オカフーズが水産加工品の仕入先として指名された大きな要因として、首都圏において発注数量に合わせ加工・納品できる機能を有していること。さらに、衛生・品質管理体制が顧客の要求水準を満たすことができる唯一の仕入先だったことが挙げられる。大手メーカーの場合、大ロットで商品を動かせるが、柔軟な対応ができない。その点、オカフーズは対応力も管理体制もしっかりしており、コスト的にも顧客のニーズに合致したのだ。
とはいえ商品数は約500アイテム。しかも納品先の事業所は400ヶ所以上にのぼる。アイテムも鮭の皮と骨なし、皮付きで骨なしなど、事業所ごとにさまざまなオーダーが入る。事業所×約500アイテム、そして細かなオーダー。こうした課題をクリアするために顧客のインフラに対応した生産管理システムを開発する必要があった。

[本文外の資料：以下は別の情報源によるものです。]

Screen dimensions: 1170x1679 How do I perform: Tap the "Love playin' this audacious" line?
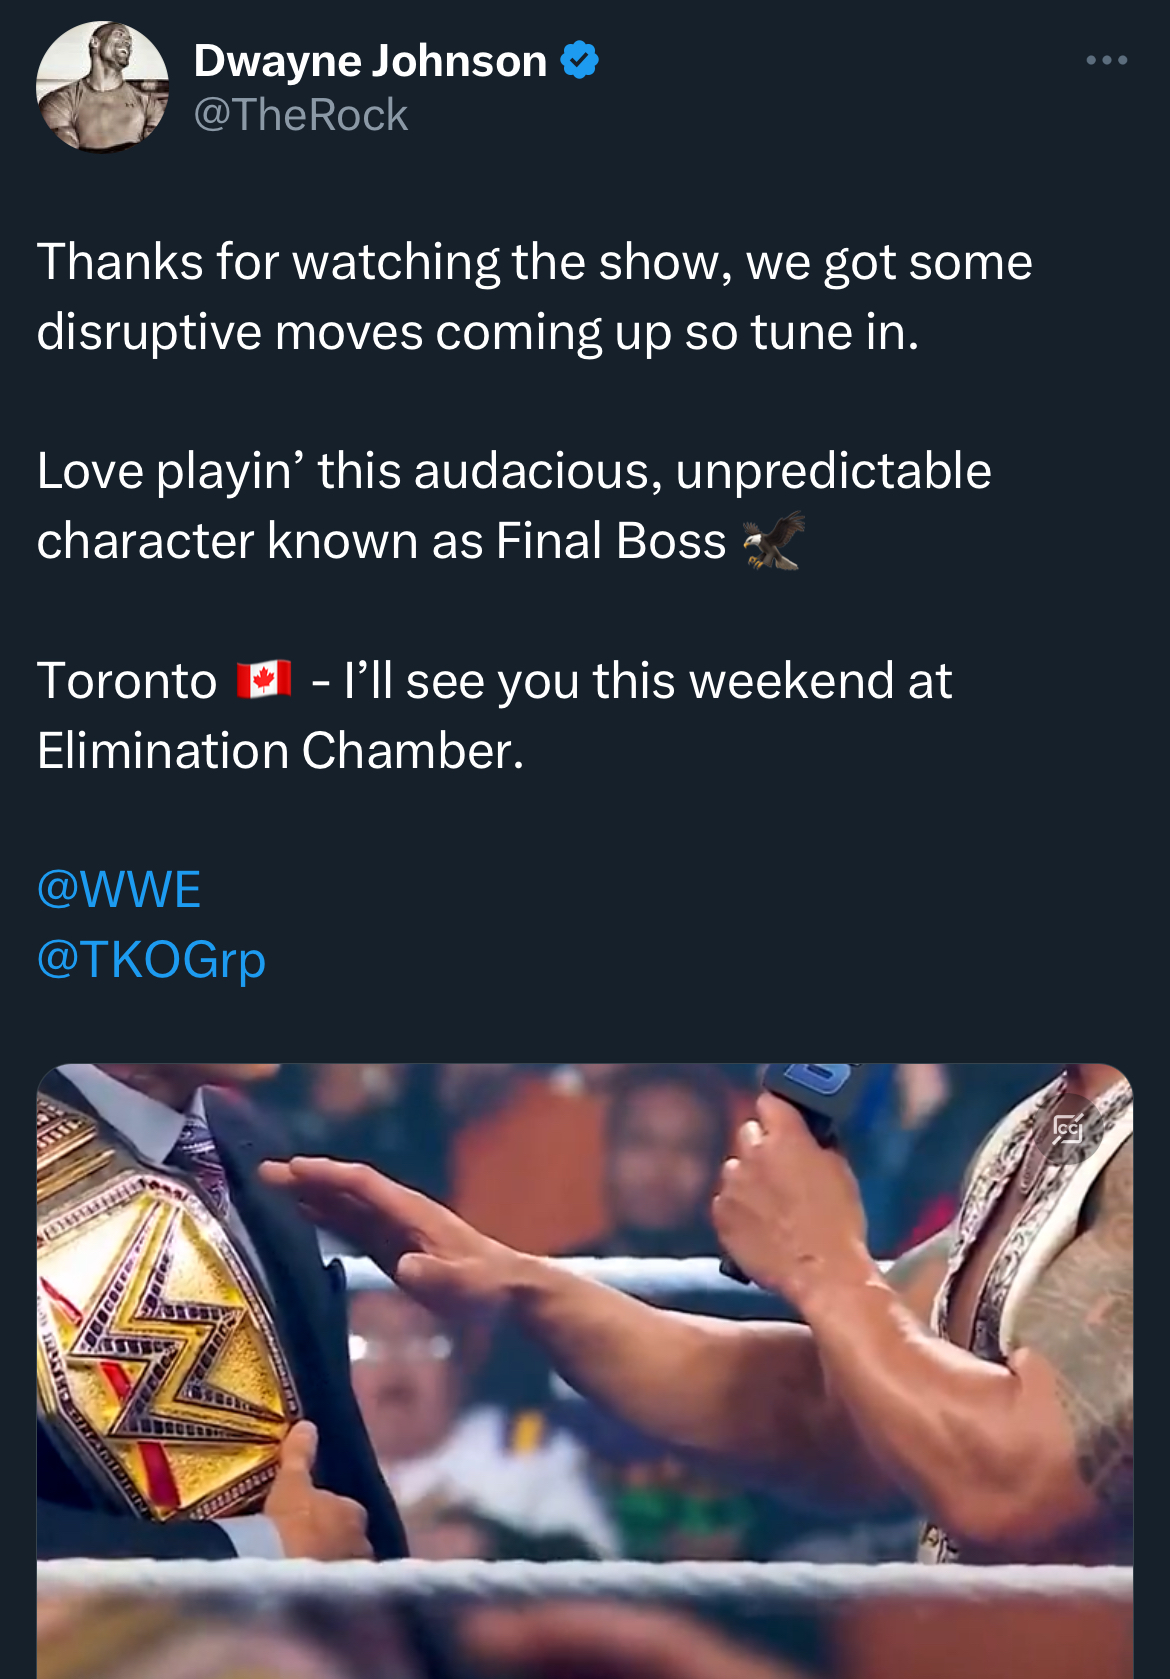[514, 471]
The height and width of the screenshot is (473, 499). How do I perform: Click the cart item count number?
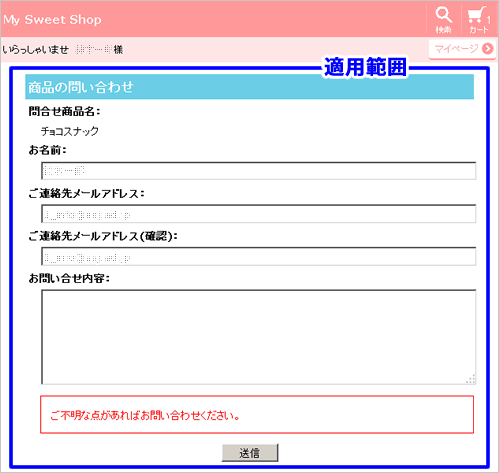(489, 20)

第一に取り組むべきは、リードタイムの短縮だった。例えば、夕方の4時にオーダーを受け、翌日の午後2時までに納品しなければならない。なおかつ夜間残業なしで。
そこでリードタイムの短縮を可能にする独自のシステムを開発した。それは、オンライン注文を受けた時点で、どの原料が何キロ必要になり、アイテム別の加工に何時間かかるのかということが瞬時に数値化される画期的なシステムだ。
システム化は、それだけではない。受注データをもとに事業所、魚種、加工形態、数量などが記載された納品ラベルを自動印刷。これに合わせて、加工や箱詰め、出荷まで対応する看板方式を採用し、製造工程の効率化を図った。その結果、加工から出荷まで約2時間で完了。仮にこの方式を採用しなければ、約3倍の時間と労力を要していたのだ。

顧客のニーズを満たした要因は、目に見えるこうしたシステムの構築だけにとどまらない。生産に携わる現場従業員の品質に対する意識についても、全員参加のQC活動の実践によってさらに向上した。従業員の意識改革という側面も、高次元な一括納品体制を実現するために欠かすことができない。
実際に他の仕入先も同様のシステムでスタートしたが、クレームとなる各種トラブルが発生したのだという。そんな中でオカフーズだけはトラブルもなく順調に運営していると高く評価されている。少量・多品種・短納期を実現するシステム機能と従業員の品質向上に対する意識がひとつになってはじめて、真の一括納品体制が可能になるのだ。